- Brief: Copy the records below exactly, from the line containing "Task: Uncheck the Loop Time checkbox" through the last line, and leave out every picture.

Excerpts from a dataset
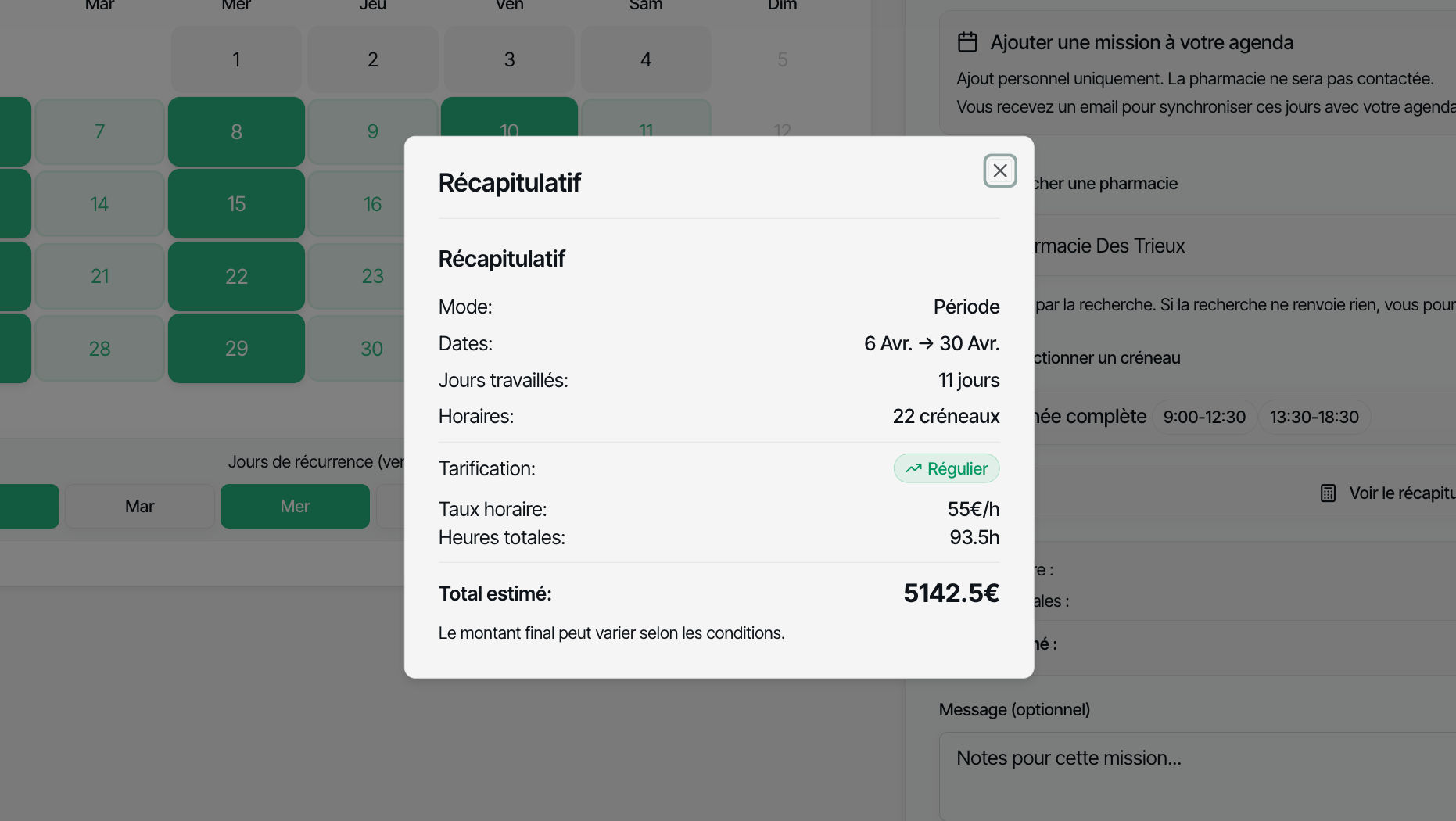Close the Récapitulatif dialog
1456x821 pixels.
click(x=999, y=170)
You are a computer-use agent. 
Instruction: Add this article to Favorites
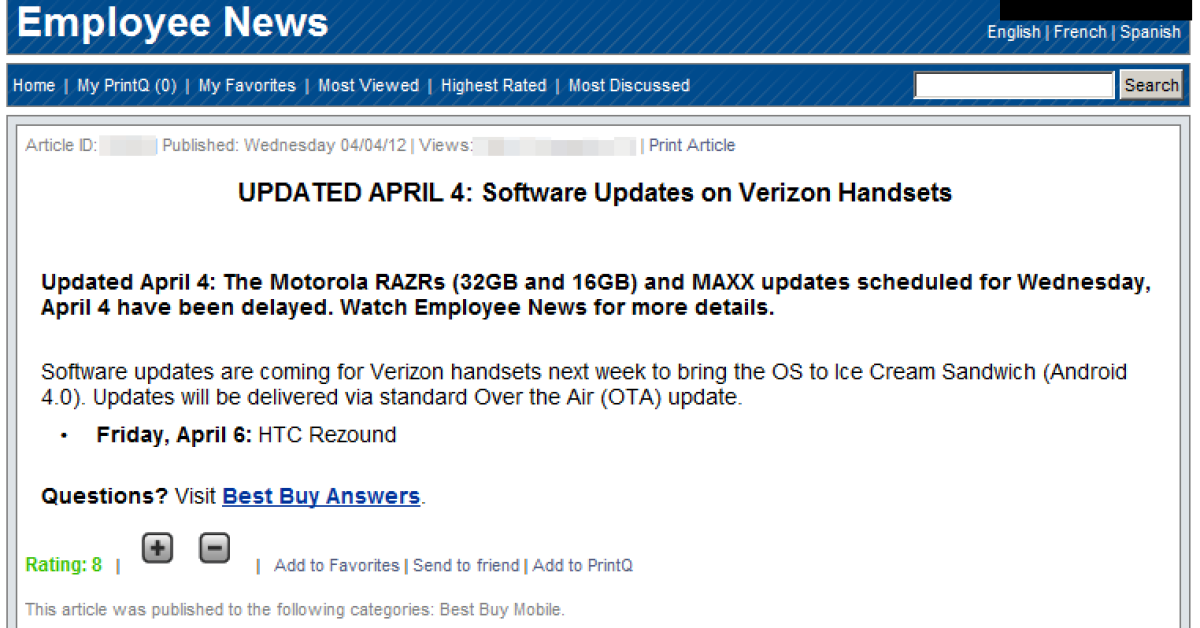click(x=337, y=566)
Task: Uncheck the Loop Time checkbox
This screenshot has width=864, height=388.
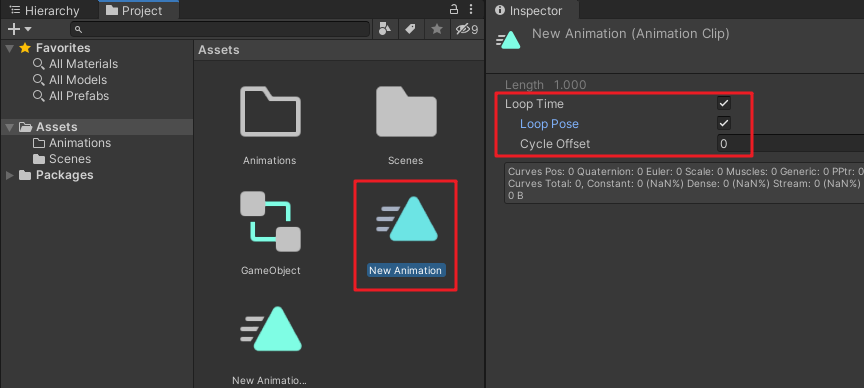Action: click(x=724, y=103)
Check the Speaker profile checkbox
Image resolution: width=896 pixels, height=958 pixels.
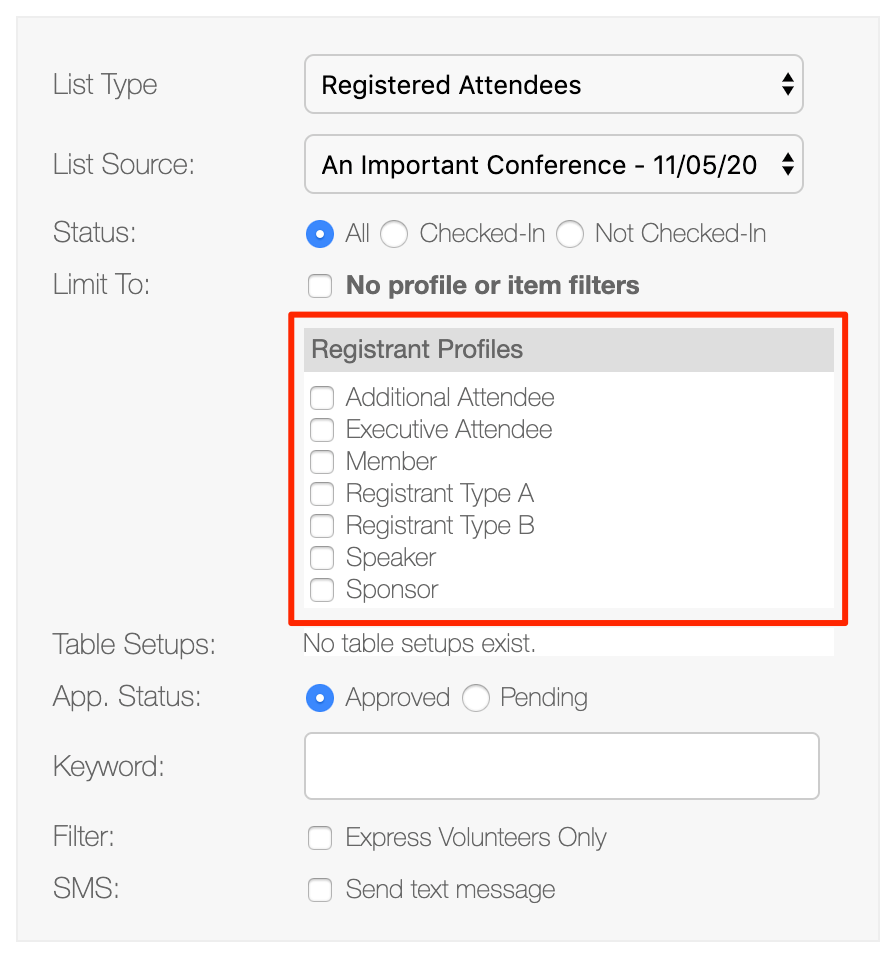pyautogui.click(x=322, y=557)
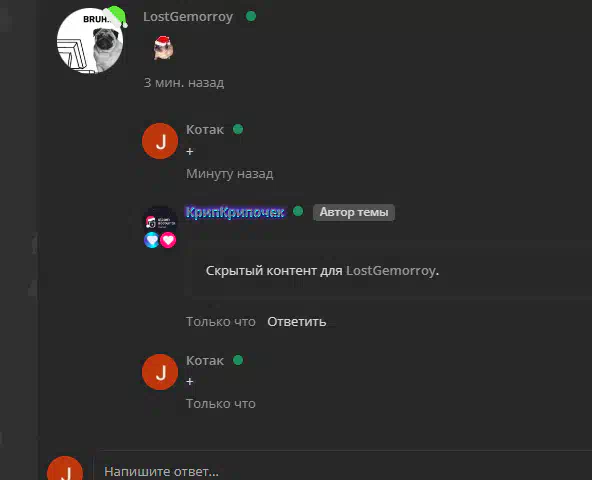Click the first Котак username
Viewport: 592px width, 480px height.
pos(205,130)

- Task answer:
Task: Uncheck the Loop Time checkbox
This screenshot has width=864, height=388.
Action: click(x=724, y=103)
Check the Speaker profile checkbox
Image resolution: width=896 pixels, height=958 pixels.
pyautogui.click(x=322, y=557)
Click the first Котак username
Viewport: 592px width, 480px height.
pos(205,130)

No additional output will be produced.